_TASK DIRECTIONS_
What you return must match the records exactly, with every line included.

________________________

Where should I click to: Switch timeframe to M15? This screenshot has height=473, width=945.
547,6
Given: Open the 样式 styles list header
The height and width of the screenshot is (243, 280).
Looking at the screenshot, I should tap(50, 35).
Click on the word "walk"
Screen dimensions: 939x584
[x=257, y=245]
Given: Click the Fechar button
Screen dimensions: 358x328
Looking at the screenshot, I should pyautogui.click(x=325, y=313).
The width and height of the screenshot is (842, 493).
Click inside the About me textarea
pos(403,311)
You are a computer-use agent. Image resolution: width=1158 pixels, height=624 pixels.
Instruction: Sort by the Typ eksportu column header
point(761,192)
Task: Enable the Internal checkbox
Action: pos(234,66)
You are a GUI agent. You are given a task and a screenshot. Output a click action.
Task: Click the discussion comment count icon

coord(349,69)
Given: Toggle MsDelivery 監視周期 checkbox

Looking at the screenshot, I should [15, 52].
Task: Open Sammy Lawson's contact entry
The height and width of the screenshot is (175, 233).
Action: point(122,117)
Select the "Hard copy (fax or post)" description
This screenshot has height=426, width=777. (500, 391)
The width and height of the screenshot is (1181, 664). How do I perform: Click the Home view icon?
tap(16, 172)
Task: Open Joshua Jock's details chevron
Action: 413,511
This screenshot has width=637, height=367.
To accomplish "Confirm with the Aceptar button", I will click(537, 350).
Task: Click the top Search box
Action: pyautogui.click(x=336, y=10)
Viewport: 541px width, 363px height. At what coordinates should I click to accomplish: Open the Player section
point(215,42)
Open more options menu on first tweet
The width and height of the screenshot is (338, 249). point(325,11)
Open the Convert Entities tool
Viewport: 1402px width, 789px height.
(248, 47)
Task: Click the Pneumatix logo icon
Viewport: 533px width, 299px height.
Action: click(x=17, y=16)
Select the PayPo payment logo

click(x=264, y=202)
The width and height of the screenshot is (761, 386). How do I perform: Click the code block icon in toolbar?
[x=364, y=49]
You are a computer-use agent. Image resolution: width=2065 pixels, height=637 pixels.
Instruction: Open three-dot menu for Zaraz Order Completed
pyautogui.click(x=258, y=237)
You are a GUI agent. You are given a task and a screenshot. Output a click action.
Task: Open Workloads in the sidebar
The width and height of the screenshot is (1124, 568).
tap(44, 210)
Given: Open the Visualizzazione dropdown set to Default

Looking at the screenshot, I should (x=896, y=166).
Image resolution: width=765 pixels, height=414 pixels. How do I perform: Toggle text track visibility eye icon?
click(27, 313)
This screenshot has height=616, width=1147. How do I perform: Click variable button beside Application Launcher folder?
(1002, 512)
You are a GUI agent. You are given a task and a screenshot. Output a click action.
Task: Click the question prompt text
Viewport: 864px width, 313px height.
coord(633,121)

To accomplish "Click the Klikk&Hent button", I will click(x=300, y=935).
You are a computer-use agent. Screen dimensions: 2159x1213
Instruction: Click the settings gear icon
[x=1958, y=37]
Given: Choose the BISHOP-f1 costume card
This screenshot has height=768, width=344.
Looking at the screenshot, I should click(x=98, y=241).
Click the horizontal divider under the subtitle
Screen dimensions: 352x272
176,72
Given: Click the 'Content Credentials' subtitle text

________________________

_EXPECTED OUTPUT_
Where should I click to: Switch timeframe to M15? This screenshot has height=473, width=945.
547,6
Given: Open the 样式 styles list header
The height and width of the screenshot is (243, 280).
Looking at the screenshot, I should tap(50, 35).
Click on the word "walk"
Screen dimensions: 939x584
[x=257, y=245]
Given: Click the Fechar button
Screen dimensions: 358x328
Looking at the screenshot, I should pyautogui.click(x=325, y=313).
The width and height of the screenshot is (842, 493).
Click inside the About me textarea
pos(403,311)
You are a computer-use agent. Image resolution: width=1158 pixels, height=624 pixels.
Instruction: Sort by the Typ eksportu column header
point(761,192)
Task: Enable the Internal checkbox
Action: pos(234,66)
You are a GUI agent. You are given a task and a screenshot. Output a click action.
Task: Click the discussion comment count icon

coord(349,69)
Given: Toggle MsDelivery 監視周期 checkbox

Looking at the screenshot, I should [15, 52].
Task: Open Sammy Lawson's contact entry
The height and width of the screenshot is (175, 233).
Action: point(122,117)
Select the "Hard copy (fax or post)" description
This screenshot has height=426, width=777. (500, 391)
The width and height of the screenshot is (1181, 664). How do I perform: Click the Home view icon?
tap(16, 172)
Task: Open Joshua Jock's details chevron
Action: 413,511
This screenshot has width=637, height=367.
To accomplish "Confirm with the Aceptar button", I will click(537, 350).
Task: Click the top Search box
Action: pyautogui.click(x=336, y=10)
Viewport: 541px width, 363px height. At what coordinates should I click to accomplish: Open the Player section
point(215,42)
Open more options menu on first tweet
The width and height of the screenshot is (338, 249). point(325,11)
Open the Convert Entities tool
Viewport: 1402px width, 789px height.
(248, 47)
Task: Click the Pneumatix logo icon
Viewport: 533px width, 299px height.
Action: click(x=17, y=16)
Select the PayPo payment logo

click(x=264, y=202)
The width and height of the screenshot is (761, 386). How do I perform: Click the code block icon in toolbar?
[x=364, y=49]
You are a computer-use agent. Image resolution: width=2065 pixels, height=637 pixels.
Instruction: Open three-dot menu for Zaraz Order Completed
pyautogui.click(x=258, y=237)
You are a GUI agent. You are given a task and a screenshot. Output a click action.
Task: Open Workloads in the sidebar
The width and height of the screenshot is (1124, 568).
tap(44, 210)
Given: Open the Visualizzazione dropdown set to Default

Looking at the screenshot, I should (x=896, y=166).
Image resolution: width=765 pixels, height=414 pixels. How do I perform: Toggle text track visibility eye icon?
click(27, 313)
This screenshot has height=616, width=1147. How do I perform: Click variable button beside Application Launcher folder?
(1002, 512)
You are a GUI agent. You are given a task and a screenshot. Output a click action.
Task: Click the question prompt text
Viewport: 864px width, 313px height.
coord(633,121)

To accomplish "Click the Klikk&Hent button", I will click(x=300, y=935).
You are a computer-use agent. Screen dimensions: 2159x1213
Instruction: Click the settings gear icon
[x=1958, y=37]
Given: Choose the BISHOP-f1 costume card
This screenshot has height=768, width=344.
Looking at the screenshot, I should click(x=98, y=241).
Click the horizontal divider under the subtitle
Screen dimensions: 352x272
176,72
Given: Click the 'Content Credentials' subtitle text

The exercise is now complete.